» What you should do:
One part of the entries below is wanted: the lines from the one containing "Given: Click the Comprehension score 125" through the one containing "Screen dimensions: 567x497". Write those out exactly and nothing else.

__________________________________________________

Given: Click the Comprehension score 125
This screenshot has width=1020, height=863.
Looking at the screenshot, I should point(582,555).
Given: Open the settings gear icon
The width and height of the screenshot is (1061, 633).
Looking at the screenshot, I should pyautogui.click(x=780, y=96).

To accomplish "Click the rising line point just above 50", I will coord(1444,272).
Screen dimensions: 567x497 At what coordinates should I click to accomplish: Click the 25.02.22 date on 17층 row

__________________________________________________

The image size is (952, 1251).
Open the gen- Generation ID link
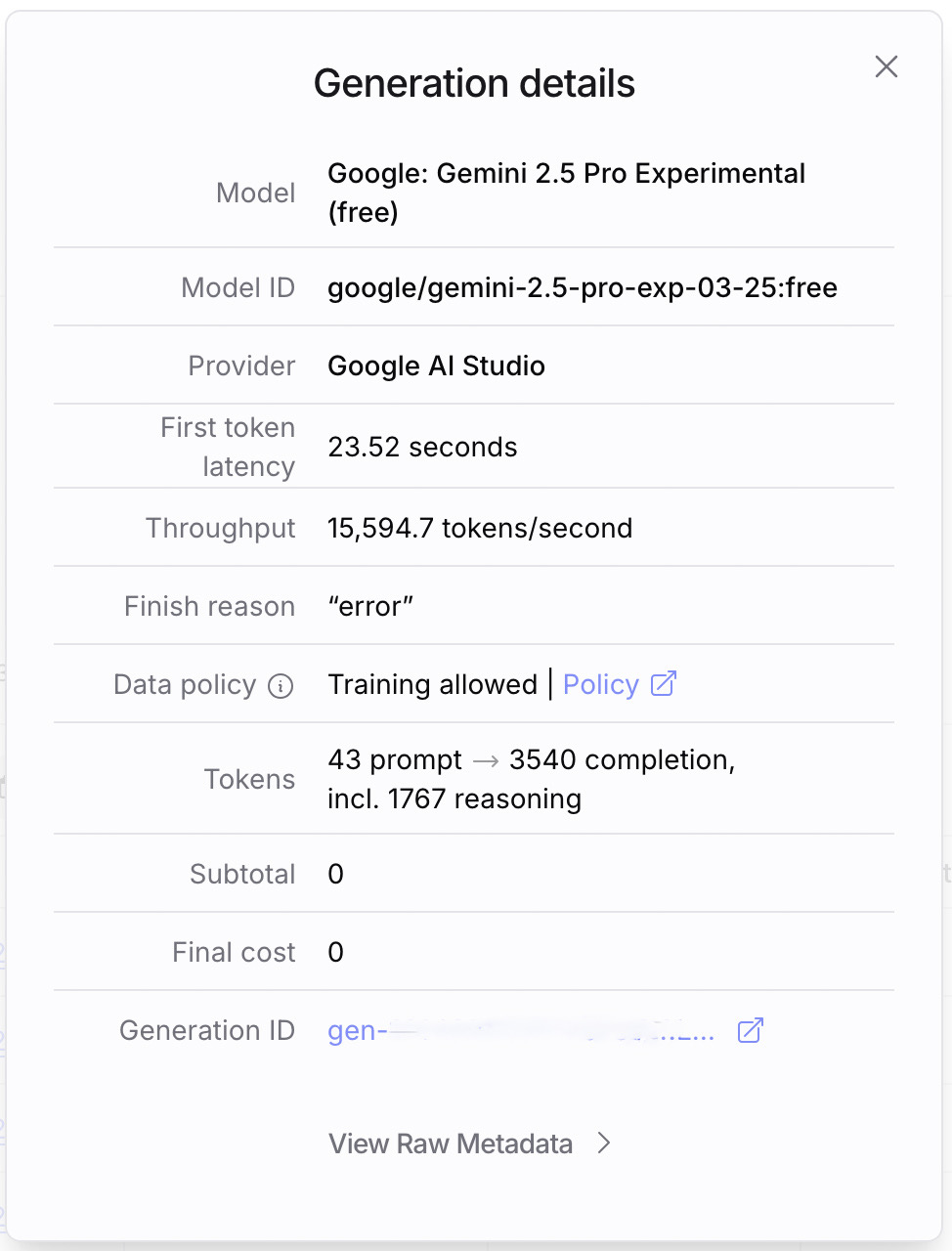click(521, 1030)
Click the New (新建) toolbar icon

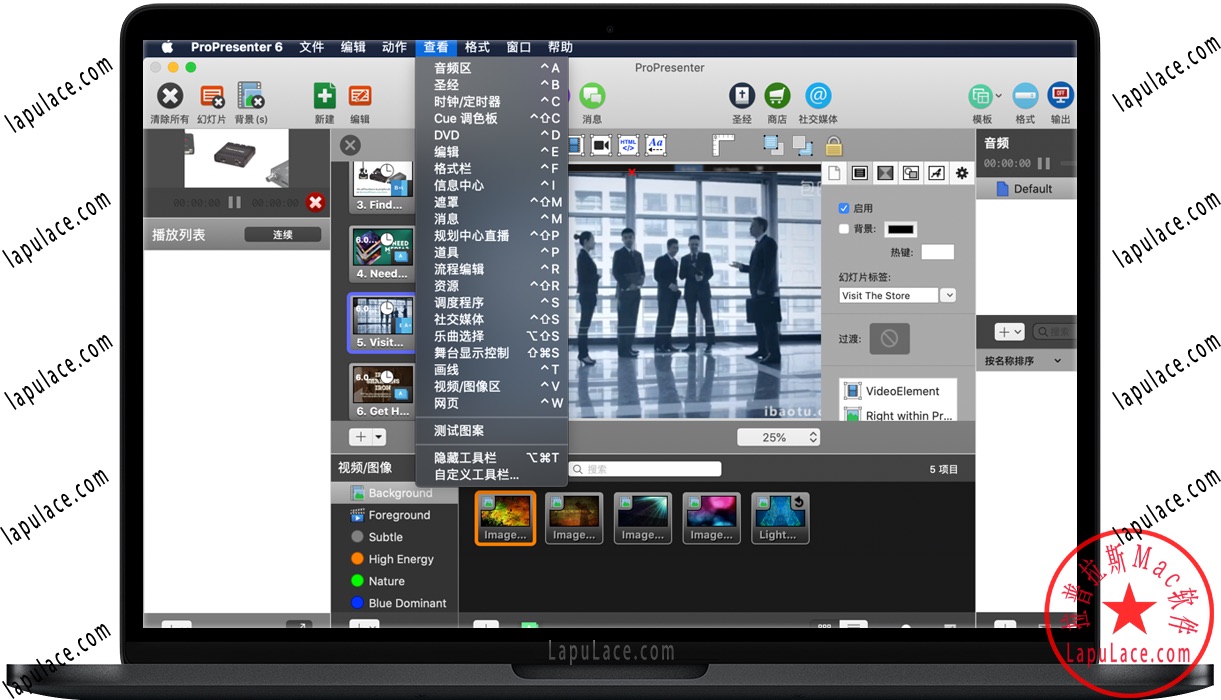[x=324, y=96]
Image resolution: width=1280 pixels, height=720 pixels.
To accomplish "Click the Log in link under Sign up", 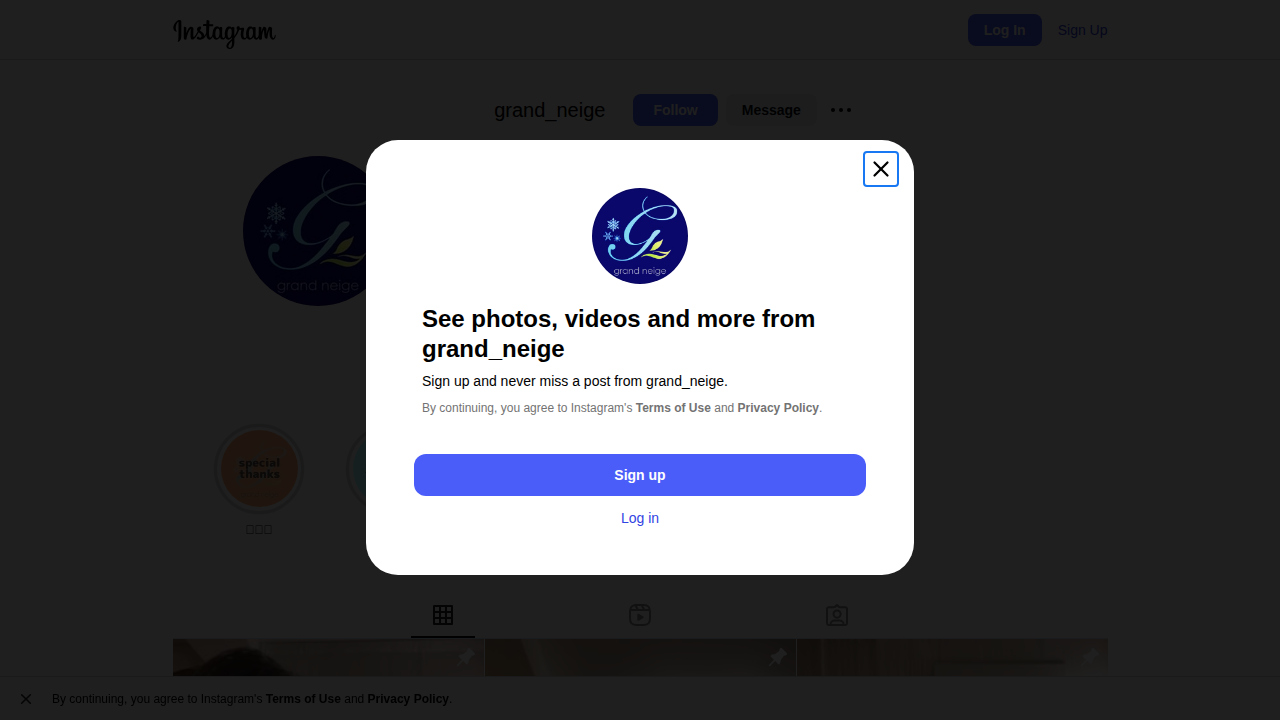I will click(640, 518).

__________________________________________________

» Answer to this problem:
Given: Click the Comprehension score 125
This screenshot has width=1020, height=863.
Looking at the screenshot, I should point(582,555).
Given: Open the settings gear icon
The width and height of the screenshot is (1061, 633).
Looking at the screenshot, I should pyautogui.click(x=780, y=96).

To accomplish "Click the rising line point just above 50", I will coord(1444,272).
Screen dimensions: 567x497 At what coordinates should I click to accomplish: Click the 25.02.22 date on 17층 row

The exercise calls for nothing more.